The agreement between the multiplicative factors in total cfDNA concentration, and the concentration of cmDNA not originating from tumor, is a further validation that the presence of early-stage cancer results in a multiplicative shift towards higher concentrations of cfDNA (both wildtype and mutant) shed from healthy tissue; this increase is quantifiable and cancer type-specific. At this point, we cannot answer definitively whether this increase is the result of excessive cfDNA shedding or slower cfDNA clearance; it is also possible that these two causes are related: an initial, localized increase in cell turnover due to tumor presence could result in excess cfDNA that would slow down the cfDNA clearance rate from circulation.
Note that, the reported cfDNA concentrations may differ significantly, depending on the method used for the analysis of the samples. However, using additional data from Cohen et al.17, we observe once again the effect of multiplicative factor between cfDNA concentrations from samples of healthy individuals that were analyzed using different methodologies (Fig. S5, Methods).
Last, the cancer-specific multiplicative factor may be affected by the effects of therapy or anesthesia. More specifically, we observe a reduced multiplicative factor for a cohort of pancreatic cancer patients, many of whom had their blood sample taken after administration of anesthesia17. This was on par with the reported reduction in cfDNA concentration due to anesthesia18 (Fig. S6, Methods).
Methods
Patient data
Cohen et al.11 report the concentration (ng/mL) of total cell-free DNA (cfDNA) detected in plasma for 812 healthy individuals and for: 104 patients with lung cancer, 209 with breast cancer, 388 with colorectal cancer (CRC), 93 with pancreatic cancer, 54 with ovarian cancer, 45 with esophageal cancer, 68 with stomach cancer, and 44 with liver cancer. All cancer cases reported are in stages I to III. The dataset includes samples from 181 healthy individuals and 46 pancreatic cancer evaluated in a previous study17. In order to ensure that all samples were analyzed following the same process, we exclude these samples from the present work.

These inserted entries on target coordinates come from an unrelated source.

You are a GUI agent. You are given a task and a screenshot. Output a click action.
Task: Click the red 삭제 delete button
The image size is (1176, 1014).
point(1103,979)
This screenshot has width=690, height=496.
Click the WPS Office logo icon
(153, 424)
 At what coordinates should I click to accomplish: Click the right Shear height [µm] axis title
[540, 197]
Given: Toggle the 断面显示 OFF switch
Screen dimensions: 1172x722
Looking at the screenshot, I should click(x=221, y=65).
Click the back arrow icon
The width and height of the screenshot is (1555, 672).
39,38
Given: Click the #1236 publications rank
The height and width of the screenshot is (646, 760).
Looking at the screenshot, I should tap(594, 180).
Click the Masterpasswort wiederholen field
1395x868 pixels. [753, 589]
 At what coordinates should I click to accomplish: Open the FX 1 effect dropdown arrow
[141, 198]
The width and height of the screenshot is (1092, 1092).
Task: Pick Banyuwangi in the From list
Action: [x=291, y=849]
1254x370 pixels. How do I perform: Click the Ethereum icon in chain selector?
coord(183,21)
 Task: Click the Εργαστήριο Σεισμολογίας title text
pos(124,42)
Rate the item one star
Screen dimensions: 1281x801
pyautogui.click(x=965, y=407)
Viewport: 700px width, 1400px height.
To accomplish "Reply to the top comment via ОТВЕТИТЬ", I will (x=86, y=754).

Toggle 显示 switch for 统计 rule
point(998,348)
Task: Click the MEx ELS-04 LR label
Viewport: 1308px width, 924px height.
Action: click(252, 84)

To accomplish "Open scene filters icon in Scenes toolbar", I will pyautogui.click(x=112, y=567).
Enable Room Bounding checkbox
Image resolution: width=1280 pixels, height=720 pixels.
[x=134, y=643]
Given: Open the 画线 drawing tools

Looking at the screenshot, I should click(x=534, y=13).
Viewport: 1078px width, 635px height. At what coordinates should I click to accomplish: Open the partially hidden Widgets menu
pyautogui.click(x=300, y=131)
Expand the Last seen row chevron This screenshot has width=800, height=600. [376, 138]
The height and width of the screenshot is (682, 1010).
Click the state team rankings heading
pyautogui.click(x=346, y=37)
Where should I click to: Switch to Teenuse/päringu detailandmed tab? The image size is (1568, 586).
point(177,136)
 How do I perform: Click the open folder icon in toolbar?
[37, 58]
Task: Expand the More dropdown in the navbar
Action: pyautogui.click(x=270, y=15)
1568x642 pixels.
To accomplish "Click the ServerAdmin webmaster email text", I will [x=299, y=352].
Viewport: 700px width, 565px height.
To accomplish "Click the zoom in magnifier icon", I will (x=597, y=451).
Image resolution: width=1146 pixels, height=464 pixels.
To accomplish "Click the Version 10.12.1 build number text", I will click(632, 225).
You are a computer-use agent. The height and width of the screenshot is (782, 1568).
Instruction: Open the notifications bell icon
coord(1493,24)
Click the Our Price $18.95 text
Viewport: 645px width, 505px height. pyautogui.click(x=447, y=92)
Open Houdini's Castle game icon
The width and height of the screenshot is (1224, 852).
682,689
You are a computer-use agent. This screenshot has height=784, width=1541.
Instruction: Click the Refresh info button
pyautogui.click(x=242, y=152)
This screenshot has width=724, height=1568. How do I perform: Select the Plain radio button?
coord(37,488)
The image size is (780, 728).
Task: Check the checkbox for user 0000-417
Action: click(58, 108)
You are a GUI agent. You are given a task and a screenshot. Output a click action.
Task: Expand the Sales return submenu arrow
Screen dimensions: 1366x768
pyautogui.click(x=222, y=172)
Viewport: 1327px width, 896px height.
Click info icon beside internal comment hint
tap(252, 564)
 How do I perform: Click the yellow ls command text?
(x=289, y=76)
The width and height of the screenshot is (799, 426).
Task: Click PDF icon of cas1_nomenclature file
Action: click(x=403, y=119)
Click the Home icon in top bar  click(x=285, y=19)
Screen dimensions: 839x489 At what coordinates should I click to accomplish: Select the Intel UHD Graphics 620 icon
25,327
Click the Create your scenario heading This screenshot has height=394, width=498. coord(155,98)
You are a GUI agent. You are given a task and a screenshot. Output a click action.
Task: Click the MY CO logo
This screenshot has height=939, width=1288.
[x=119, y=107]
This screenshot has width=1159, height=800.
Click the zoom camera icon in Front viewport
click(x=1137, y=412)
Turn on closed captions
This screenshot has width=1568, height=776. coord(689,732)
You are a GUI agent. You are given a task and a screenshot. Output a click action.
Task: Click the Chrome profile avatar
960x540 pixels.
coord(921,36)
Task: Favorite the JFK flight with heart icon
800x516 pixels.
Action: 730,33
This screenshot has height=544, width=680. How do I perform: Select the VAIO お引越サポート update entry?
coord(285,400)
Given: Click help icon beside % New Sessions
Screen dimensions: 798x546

Cohen et al.11 also report the concentration (fragment/mL) of the circulating mutant DNA (cmDNA) of the most prevalent DNA mutation detected in plasma for the same population of healthy individuals and cancer patients. The panel for mutation detection from plasma includes 61 amplicons, each querying an average of 33 base pairs within one of the 16 cancer driver genes. Genes included in the panel and the number of amplicons for each gene are: NRAS (2), CTNNB1 (2), PIK3CA (4), FBXW7 (4), APC (2), EGFR (1), BRAF (1), CDKN2 (2), PTEN (4), FGFR2 (1), HRAS (1), KRAS (3), AKT1 (1), TP53 (31), PPP2R1A (1), GNAS (1).
Apart from the most prevalent mutation in plasma, mutations found in tumor are also reported for 336 of the patients with colorectal cancer; the respective number of patients is 70 for lung cancer, 116 for breast cancer, 15 for pancreatic cancer, 7 for ovarian cancer, 36 for esophageal cancer, 47 for stomach cancer, and 24 for liver cancer. Since it is important to compare mutations detected in the tumor and plasma of the same patient, we focus our analysis regarding cmDNA at the aforementioned subset of patients with known mutations in both plasma and tumor; we also exclude the 1 lung cancer patient, 2 CRC patients, 1 esophageal cancer patient, and 2 stomach cancer patients, for which no cmDNA was detected in plasma. Due to the small dataset (7 patients), we exclude ovarian cancer from the cmDNA analysis.
Kolmogorov-Smirnov test
Kolmogorov-Smirnov (KS) test is a nonparametric test for continuous one-dimensional probability distributions that we employ to check whether two datasets may come from the same distribution, or whether a dataset is drawn from a particular distribution19. More specifically, in the case of two datasets, we use the Kolmogorov-Smirnov test to check whether the multiplication of all elements of one dataset by the same deterministic factor may result in the two datasets originating from the same distribution.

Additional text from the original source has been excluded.